We use wishful thinking when it comes to breast cancer screening guidelines. We get angry at the experts who tell us studies show that mammography is less beneficial for women in their 40s. We focus on the idea that if only every woman had regular mammograms every cancer would be found early and cured.
This ignores the biology of breast cancer, which tells us that there are at least five or six different kinds of breast cancer that grow at different rates. Some are slow enough to be found early by mammography, but others are too fast growing or fast spreading to be "caught" at the exact right time.
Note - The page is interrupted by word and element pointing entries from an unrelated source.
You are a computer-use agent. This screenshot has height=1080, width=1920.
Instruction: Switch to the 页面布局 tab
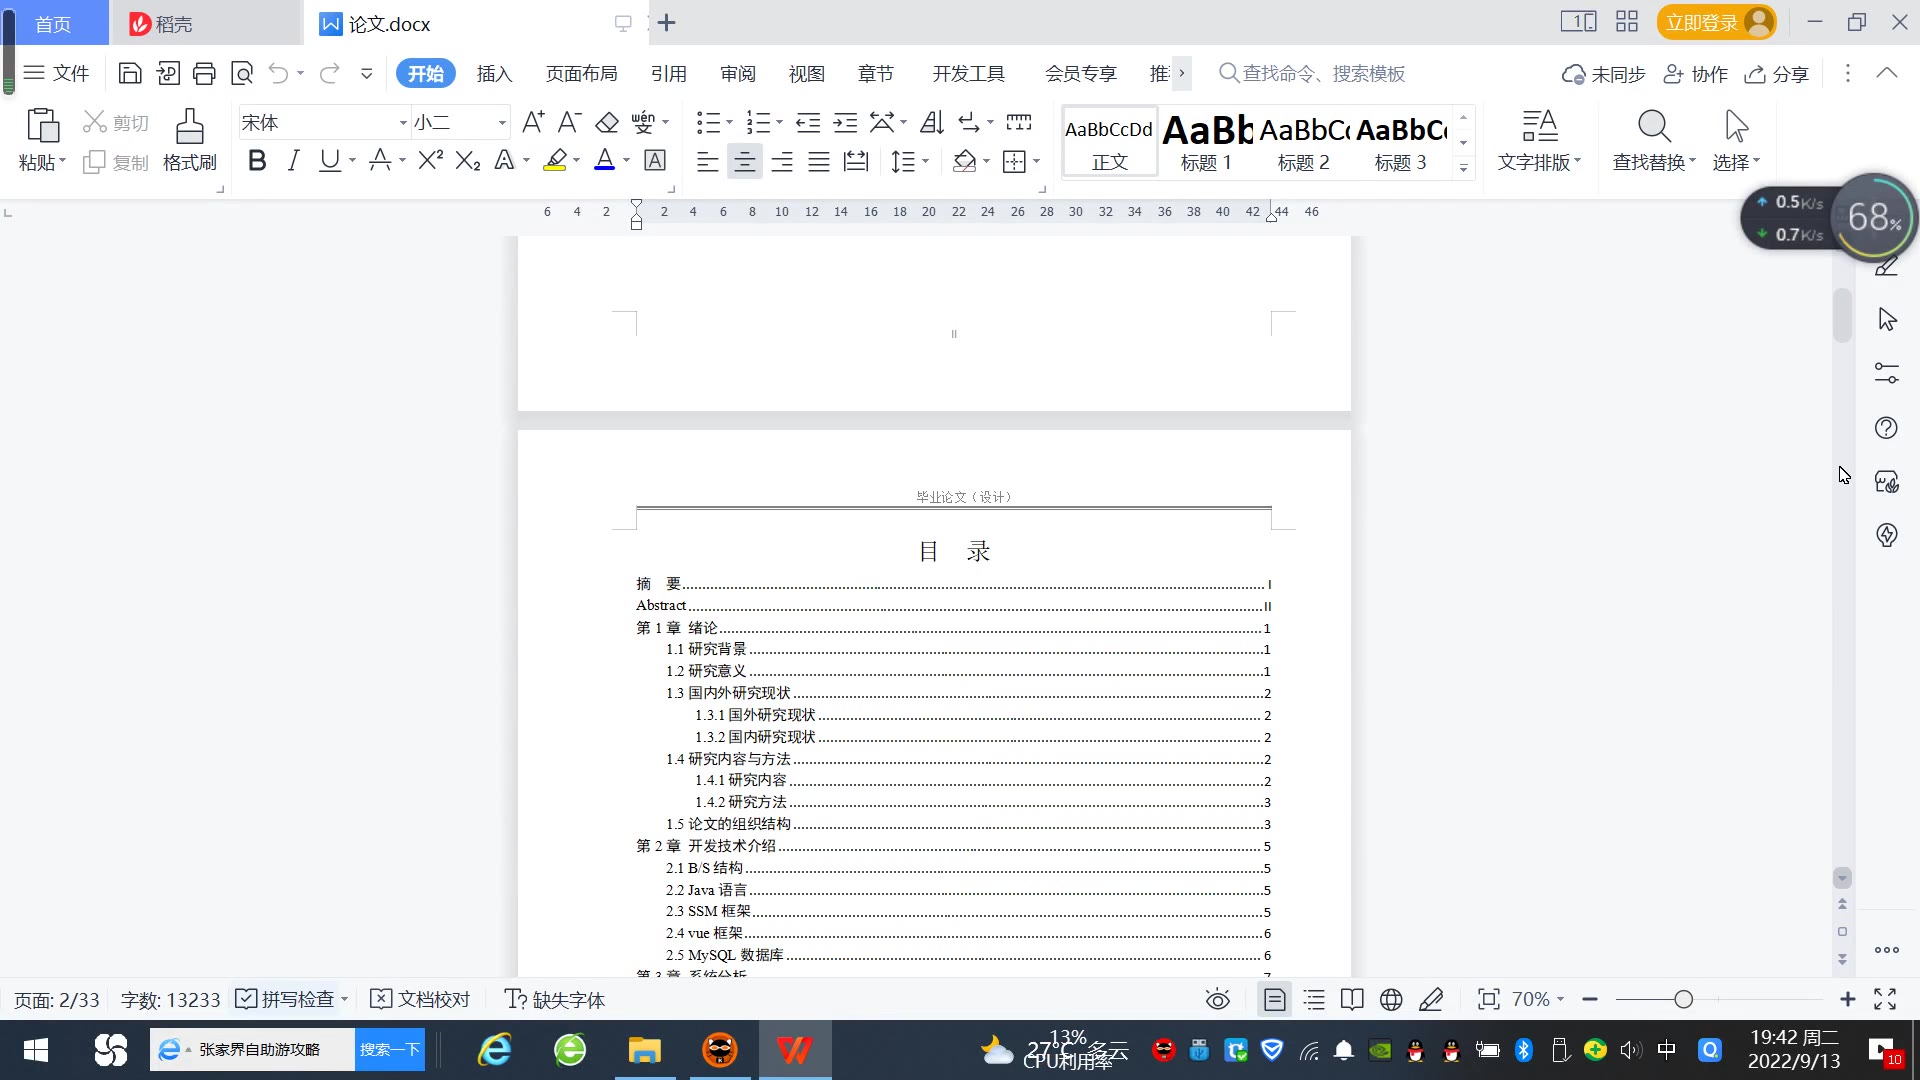(581, 74)
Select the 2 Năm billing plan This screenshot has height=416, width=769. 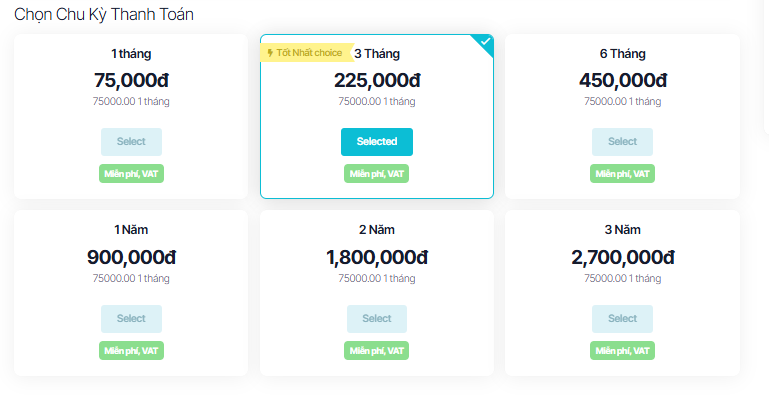pos(377,319)
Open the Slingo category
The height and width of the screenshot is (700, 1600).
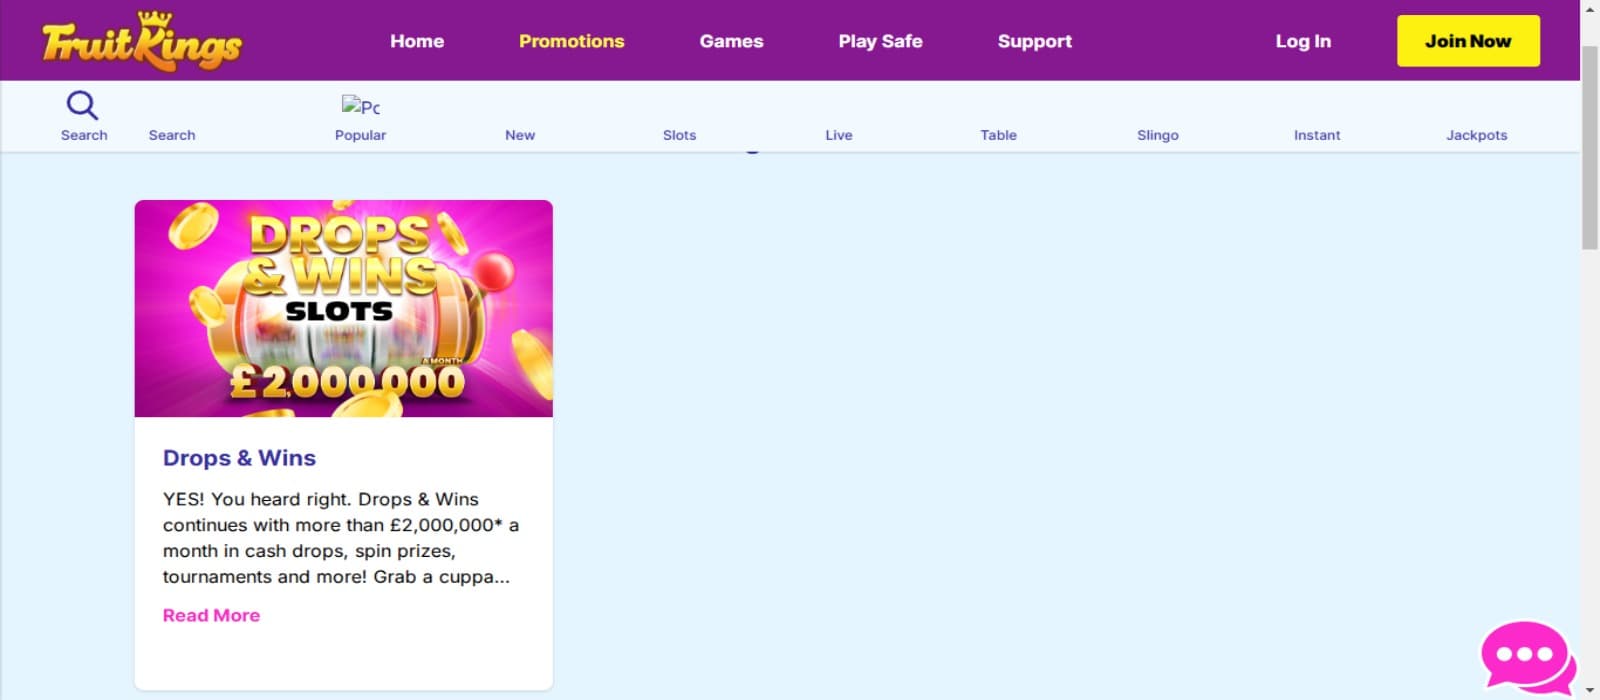[1157, 134]

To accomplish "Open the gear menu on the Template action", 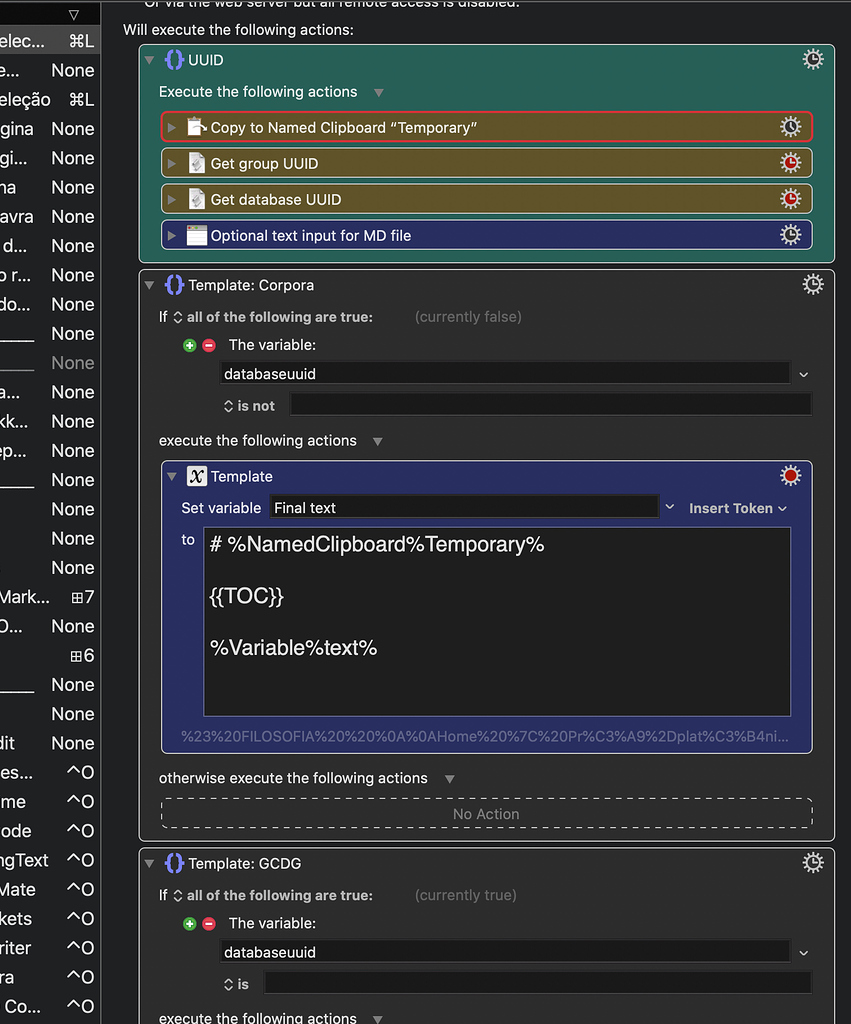I will click(x=791, y=475).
Instead of arguing about screening guidelines, we need to face the science squarely and focus on prevention, so that we can learn how to avoid cancer in the first place.
We use wishful thinking all the time when making treatment decisions. When a woman is diagnosed with breast cancer her first reaction -- understandably since she is scared to death -- is to do anything she can to insure that she is cured and make the fear go away. This fear (accompanied by wishful thinking) often leads people to do things that are not supported by the science.
One example of this is the studies that show that the number of mastectomies for breast cancer has been increasing in the U.S. each year. This is not happening because doctors are finding bigger tumors, or because mastectomy is a better treatment. It is the result of wishful thinking: "If I offer my breast or breasts to the gods, I will surely get my life back in exchange. If I have no breast tissue, I never have to go through this again."
In reality, a mastectomy never removes all of the breast tissue. (I am a breast surgeon, so I should know.) The breast tissue does not come neatly packaged so that it be easily removed, which is why there always is some breast tissue left behind in the skin, around the muscle and at the edges. In reality, the local recurrence rate after mastectomy is 5 to 10 percent, and the local recurrence rate after lumpectomy and radiation is 5 to 10 percent. It is exactly the same. And the cure rates are the same as well.
The critical issue is getting the tumor out with a rim of normal tissue and dealing with any cells that might have escaped -- which is what radiation, chemotherapy and hormone therapy are for. It seems like the more radical the surgery, the better the results should be ... but that is really just wishful thinking.
Finally, there is the wishful thinking about diet. The headlines scream that if you eat blueberries or drink red wine or don't drink red wine you will not get breast cancer. We all want to believe this magic.
In reality, these findings come from observational studies, which show you a correlation but cannot prove cause and effect. If you knew that all drug addicts drank milk as babies, would you really think that drinking milk as a baby could make you a drug addict? Of course not. That's a correlation. It's not cause and effect. Exercise and maintaining a healthy weight have been shown to reduce risk, but what you eat seems less critical.
This October, let's make an effort to move away from wishful thinking and demand good science to direct our actions. And lets all promise that when we are scared to death because we have just learned that we or someone that we know has cancer, we will help each other to take a deep breath. The diagnosis of breast cancer is not necessarily an emergency. You have time to consider all the options and not rush into wishful thinking.